= Data for the task =

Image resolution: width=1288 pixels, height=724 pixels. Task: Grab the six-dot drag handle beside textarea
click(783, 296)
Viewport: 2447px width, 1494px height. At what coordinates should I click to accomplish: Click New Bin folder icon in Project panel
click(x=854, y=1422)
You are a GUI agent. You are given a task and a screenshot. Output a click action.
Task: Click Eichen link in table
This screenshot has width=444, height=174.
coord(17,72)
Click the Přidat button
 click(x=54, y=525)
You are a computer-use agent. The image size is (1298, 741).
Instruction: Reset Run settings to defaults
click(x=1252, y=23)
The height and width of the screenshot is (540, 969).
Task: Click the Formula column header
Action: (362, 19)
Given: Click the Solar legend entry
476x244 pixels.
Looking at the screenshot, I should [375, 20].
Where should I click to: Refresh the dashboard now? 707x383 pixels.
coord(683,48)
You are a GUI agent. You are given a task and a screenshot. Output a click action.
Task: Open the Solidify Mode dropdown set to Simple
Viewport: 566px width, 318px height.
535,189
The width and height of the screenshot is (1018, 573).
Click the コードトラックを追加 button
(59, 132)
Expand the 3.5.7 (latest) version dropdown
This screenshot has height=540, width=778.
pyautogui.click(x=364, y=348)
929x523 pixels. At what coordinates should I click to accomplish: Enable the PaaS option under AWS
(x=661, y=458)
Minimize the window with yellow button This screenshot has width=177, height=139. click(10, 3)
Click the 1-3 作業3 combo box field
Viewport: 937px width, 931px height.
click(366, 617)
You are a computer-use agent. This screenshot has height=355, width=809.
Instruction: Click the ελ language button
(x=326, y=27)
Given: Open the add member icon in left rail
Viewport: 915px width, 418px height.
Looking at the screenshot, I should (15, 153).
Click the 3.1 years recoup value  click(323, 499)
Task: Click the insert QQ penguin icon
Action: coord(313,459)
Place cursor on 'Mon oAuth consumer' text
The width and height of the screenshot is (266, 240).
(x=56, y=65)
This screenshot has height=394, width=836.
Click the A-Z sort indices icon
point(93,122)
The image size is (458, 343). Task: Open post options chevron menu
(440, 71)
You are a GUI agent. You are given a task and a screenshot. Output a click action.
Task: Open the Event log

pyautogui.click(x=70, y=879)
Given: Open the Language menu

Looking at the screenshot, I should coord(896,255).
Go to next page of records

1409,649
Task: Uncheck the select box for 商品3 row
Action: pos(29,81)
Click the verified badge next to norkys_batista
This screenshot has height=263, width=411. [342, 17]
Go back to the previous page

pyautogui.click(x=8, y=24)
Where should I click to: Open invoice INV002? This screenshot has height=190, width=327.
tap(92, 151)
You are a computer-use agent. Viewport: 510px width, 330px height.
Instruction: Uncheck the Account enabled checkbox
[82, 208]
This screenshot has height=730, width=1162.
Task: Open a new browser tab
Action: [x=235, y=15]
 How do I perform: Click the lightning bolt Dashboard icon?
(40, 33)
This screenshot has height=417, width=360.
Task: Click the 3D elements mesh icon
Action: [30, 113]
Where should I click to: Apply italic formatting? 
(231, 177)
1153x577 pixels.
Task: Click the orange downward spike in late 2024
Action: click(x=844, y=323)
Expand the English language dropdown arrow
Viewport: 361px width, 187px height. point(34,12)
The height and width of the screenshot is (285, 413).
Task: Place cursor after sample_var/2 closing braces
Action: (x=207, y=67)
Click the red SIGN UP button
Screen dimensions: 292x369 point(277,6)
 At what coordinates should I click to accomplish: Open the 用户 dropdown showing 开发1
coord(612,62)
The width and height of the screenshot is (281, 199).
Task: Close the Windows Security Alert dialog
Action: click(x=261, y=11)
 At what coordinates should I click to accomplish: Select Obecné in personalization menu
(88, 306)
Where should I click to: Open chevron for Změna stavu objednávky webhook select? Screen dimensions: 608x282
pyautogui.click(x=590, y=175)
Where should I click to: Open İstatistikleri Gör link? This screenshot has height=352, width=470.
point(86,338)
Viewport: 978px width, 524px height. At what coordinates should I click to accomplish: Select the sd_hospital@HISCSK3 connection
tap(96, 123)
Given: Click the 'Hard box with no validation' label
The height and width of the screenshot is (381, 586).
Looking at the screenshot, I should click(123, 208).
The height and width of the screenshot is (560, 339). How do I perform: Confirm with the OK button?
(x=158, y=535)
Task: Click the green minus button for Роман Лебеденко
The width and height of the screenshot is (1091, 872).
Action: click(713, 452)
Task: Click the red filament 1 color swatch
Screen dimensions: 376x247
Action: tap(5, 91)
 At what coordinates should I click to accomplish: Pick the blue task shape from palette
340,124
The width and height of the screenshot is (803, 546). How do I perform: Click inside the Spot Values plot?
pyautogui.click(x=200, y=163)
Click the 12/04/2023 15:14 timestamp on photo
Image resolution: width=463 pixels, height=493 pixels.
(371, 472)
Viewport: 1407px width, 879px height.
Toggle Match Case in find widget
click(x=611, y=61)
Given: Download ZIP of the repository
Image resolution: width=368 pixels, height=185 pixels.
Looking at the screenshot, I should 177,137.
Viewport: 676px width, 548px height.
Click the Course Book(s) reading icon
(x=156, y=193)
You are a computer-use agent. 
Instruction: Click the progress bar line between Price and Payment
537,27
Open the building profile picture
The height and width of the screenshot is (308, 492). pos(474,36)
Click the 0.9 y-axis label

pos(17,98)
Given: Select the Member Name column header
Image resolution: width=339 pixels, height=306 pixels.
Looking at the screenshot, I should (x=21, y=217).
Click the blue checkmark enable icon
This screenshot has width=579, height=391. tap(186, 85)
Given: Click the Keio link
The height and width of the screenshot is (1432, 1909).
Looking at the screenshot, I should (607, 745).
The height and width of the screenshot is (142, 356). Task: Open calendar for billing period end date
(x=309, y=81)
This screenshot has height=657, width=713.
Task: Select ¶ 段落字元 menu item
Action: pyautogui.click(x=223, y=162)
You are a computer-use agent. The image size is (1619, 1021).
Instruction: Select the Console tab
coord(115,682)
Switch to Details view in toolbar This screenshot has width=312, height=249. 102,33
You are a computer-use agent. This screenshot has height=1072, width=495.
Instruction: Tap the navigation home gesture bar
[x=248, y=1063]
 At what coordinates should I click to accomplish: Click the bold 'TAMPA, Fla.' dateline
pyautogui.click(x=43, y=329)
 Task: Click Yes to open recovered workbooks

= Work instructions =
Repeat the records above word for word, from the start through the line that contains "(x=56, y=65)".

= Problem solution =
Image resolution: width=1288 pixels, height=724 pixels. Task: Grab the six-dot drag handle beside textarea
click(783, 296)
Viewport: 2447px width, 1494px height. At what coordinates should I click to accomplish: Click New Bin folder icon in Project panel
click(x=854, y=1422)
You are a GUI agent. You are given a task and a screenshot. Output a click action.
Task: Click Eichen link in table
This screenshot has width=444, height=174.
coord(17,72)
Click the Přidat button
 click(x=54, y=525)
You are a computer-use agent. The image size is (1298, 741).
Instruction: Reset Run settings to defaults
click(x=1252, y=23)
The height and width of the screenshot is (540, 969).
Task: Click the Formula column header
Action: (362, 19)
Given: Click the Solar legend entry
476x244 pixels.
Looking at the screenshot, I should [375, 20].
Where should I click to: Refresh the dashboard now? 707x383 pixels.
coord(683,48)
You are a GUI agent. You are given a task and a screenshot. Output a click action.
Task: Open the Solidify Mode dropdown set to Simple
Viewport: 566px width, 318px height.
535,189
The width and height of the screenshot is (1018, 573).
Click the コードトラックを追加 button
(59, 132)
Expand the 3.5.7 (latest) version dropdown
This screenshot has height=540, width=778.
pyautogui.click(x=364, y=348)
929x523 pixels. At what coordinates should I click to accomplish: Enable the PaaS option under AWS
(x=661, y=458)
Minimize the window with yellow button This screenshot has width=177, height=139. click(10, 3)
Click the 1-3 作業3 combo box field
Viewport: 937px width, 931px height.
click(366, 617)
You are a computer-use agent. This screenshot has height=355, width=809.
Instruction: Click the ελ language button
(x=326, y=27)
Given: Open the add member icon in left rail
Viewport: 915px width, 418px height.
Looking at the screenshot, I should (15, 153).
Click the 3.1 years recoup value  click(323, 499)
Task: Click the insert QQ penguin icon
Action: coord(313,459)
Place cursor on 'Mon oAuth consumer' text
The width and height of the screenshot is (266, 240).
(x=56, y=65)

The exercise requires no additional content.